Мамке было худо, она больше не заставляла Миньку читать молитвы и бить поклоны, не стращала сковородкой и чертями. Он сам вставал на коленки и молился так истово, как ещё ни разу в жизни. Ведь Христос говорил: если бы вы имели веру с зерно горчичное, то гора поднялась бы и на другое место перешла. Вот как. А у Миньки вера не то что с зерно, а с целую тыкву. Бог всё может. Он сумеет сделать так, чтобы мамка выздоровела.

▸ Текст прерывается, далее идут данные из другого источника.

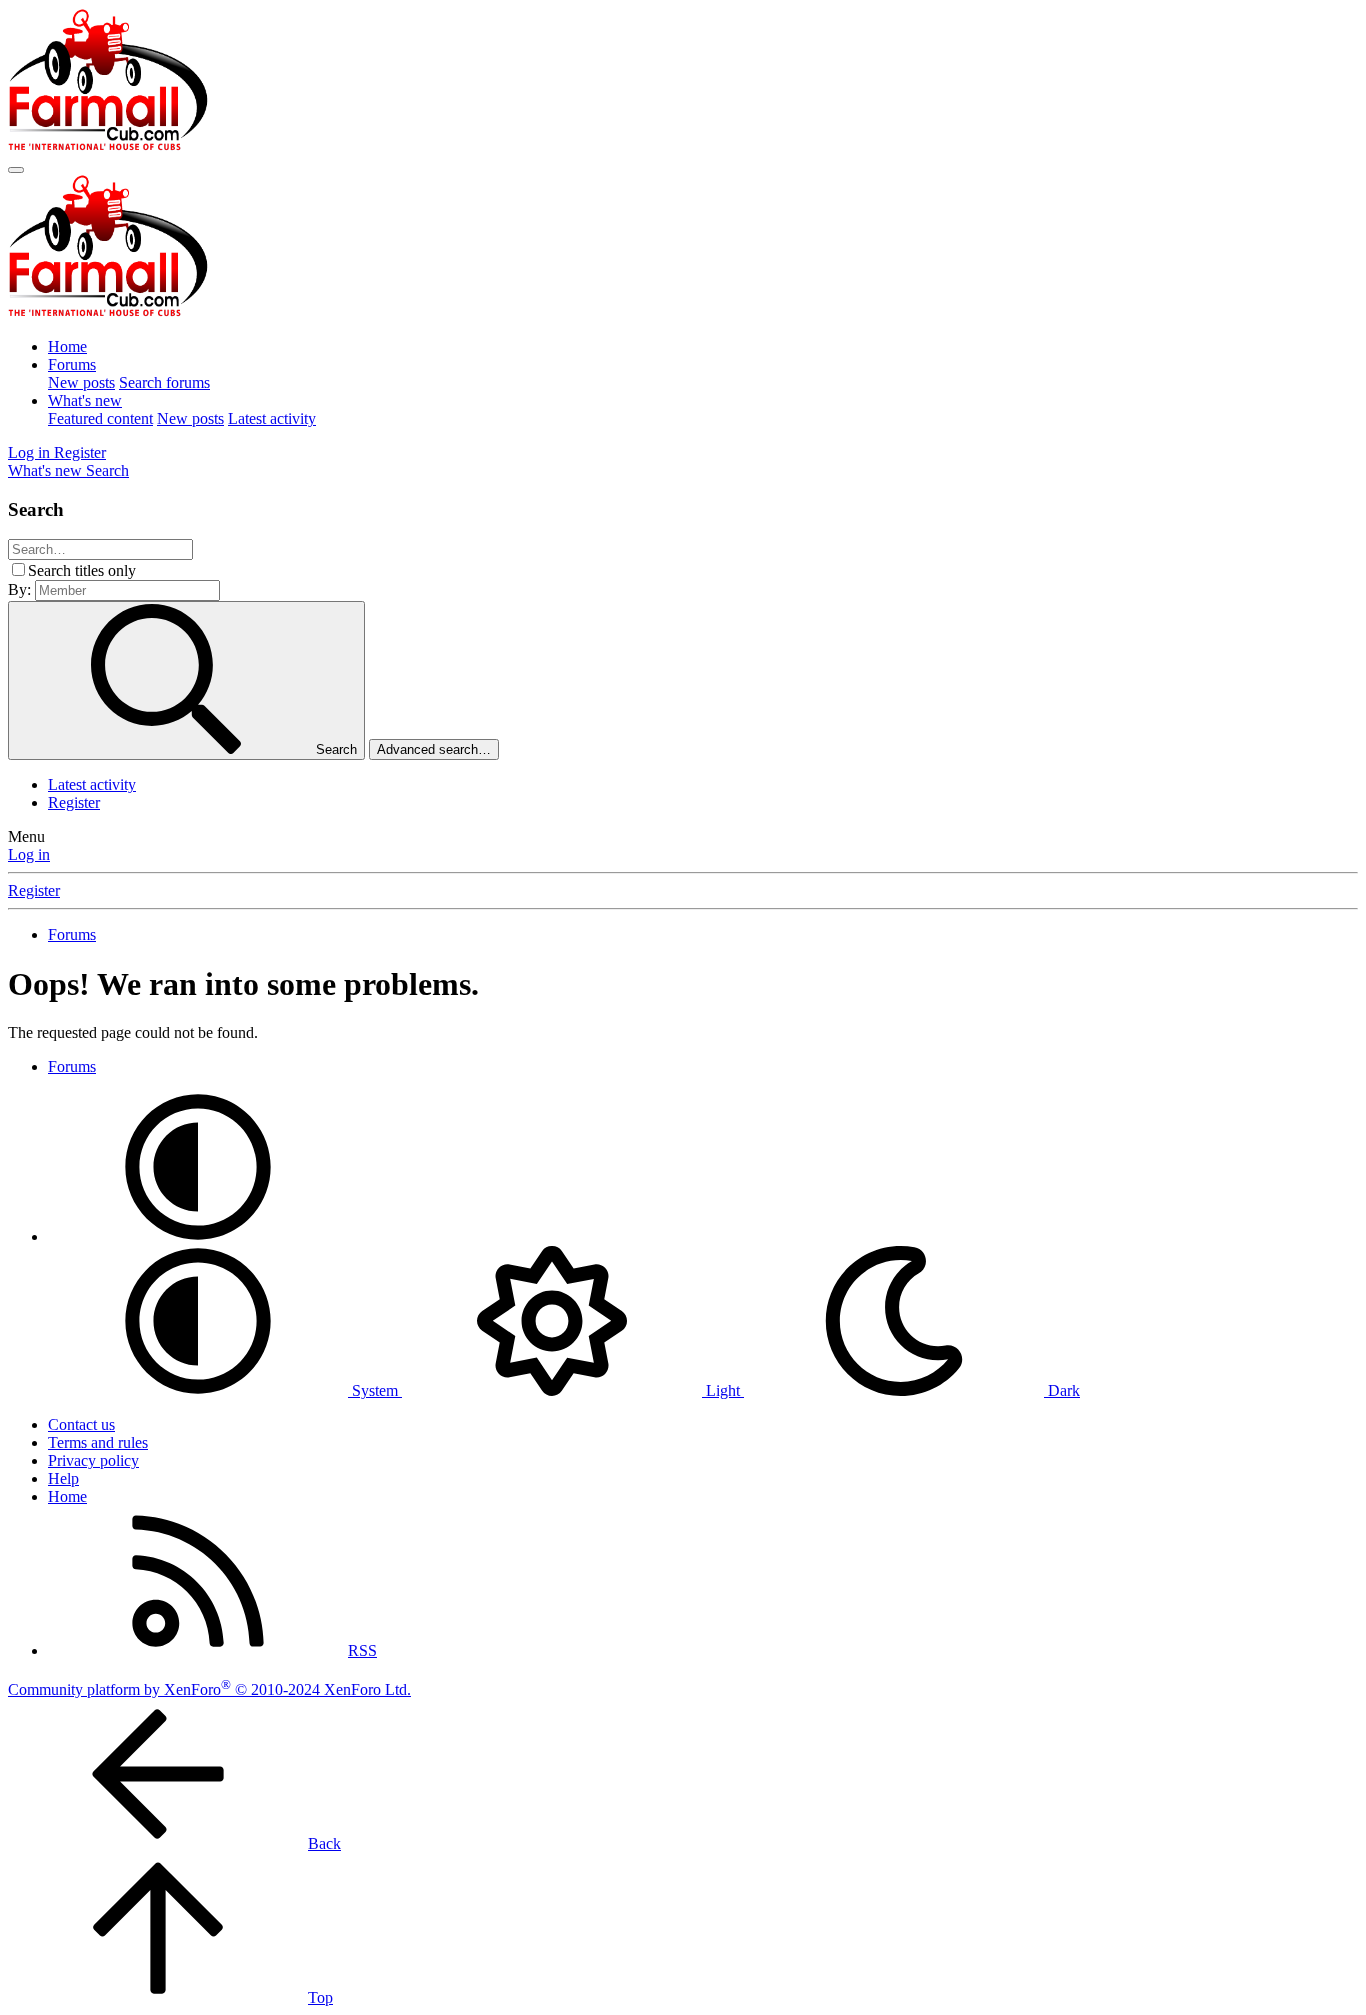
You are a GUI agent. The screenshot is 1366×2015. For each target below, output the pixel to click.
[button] (198, 1236)
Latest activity (272, 418)
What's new (85, 400)
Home (67, 346)
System (375, 1390)
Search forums (164, 382)
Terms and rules (98, 1442)
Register (74, 802)
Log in (29, 854)
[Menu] (16, 170)
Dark (1062, 1390)
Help (63, 1478)
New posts (81, 382)
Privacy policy (93, 1460)
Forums (72, 364)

Ей и в самом деле полегчало через несколько дней. Мать стала подниматься, ходить по избе, варить кашу. Даже стирку затеяла, увидев, в каких рубашках бегает Минька. Полоскать бельё она всегда отправлялась на речку, на этот раз Воробей увязался за ней, помогать, одной-то тяжело небось.
– Дай, мамка, я сам корзину понесу.
У забора стояла тётка Марья, увидела мать, поздоровалась, заулыбалась.
– Отудобела, что ли? Ну слава тебе… Ты, Арина, сала побольше ешь, доктора говорят, что при чахотке пользительно.
Перекинулись парой слов о погоде – благодать-то какая, бабье лето! – и разошлись.
На реке Минька засучил штанишки, забрёл в воду по колено. Ух! Озноб пробежал по спине. Странно, ведь теплынь стоит, а вода холоднющая.
– Я сам полоскать буду, – заявил Минька и выхватил из корзины мокрую рубаху.
– А я что же, сидеть буду, как царица? – засмеялась мать. – Не упусти бельё… помощник!
– Не бойся, мамка, не упущу.
Течение подхватило рубашку, старалось вырвать её из Минькиных рук, но тот был настороже. Хитрая какая речка, рубаху хочет отнять! Стал выжимать бельё Минька, а силёнок-то маловато, не получается.
– Давай-ка я, у тебя сноровки нет, – сказала мамка.
Она взяла рубашку за концы и туго скрутила. Как ни протестовал Минька, мать подоткнула юбку, зашла в воду и сама начала полоскать бельё.
– Да мамка же! Вода холодная… сиди, сам всё сделаю, – притворно сердился он, а сам млел от её непривычно ласковой улыбки. Мамка не намахивалась, не кричала, не ругала чёртовым племенем.
«Вот всегда бы так, – весело поглядывал Минька, – ух, как я тогда любить её буду! Заживём лучше всех!»
После стирки мамка так уморилась, что едва дошла до кровати. Минька сам загнал корову и побежал за соседкой, чтобы подоила Майку. Он проголодался и с удовольствием думал о горячей варёной картошке, политой постным маслом, и большом ржаном куске хлеба во весь каравай.
– Мам, вставай ужинать.
– Не хочется, Мишка. Ешь один, я после… – шевельнулась на кровати мамка.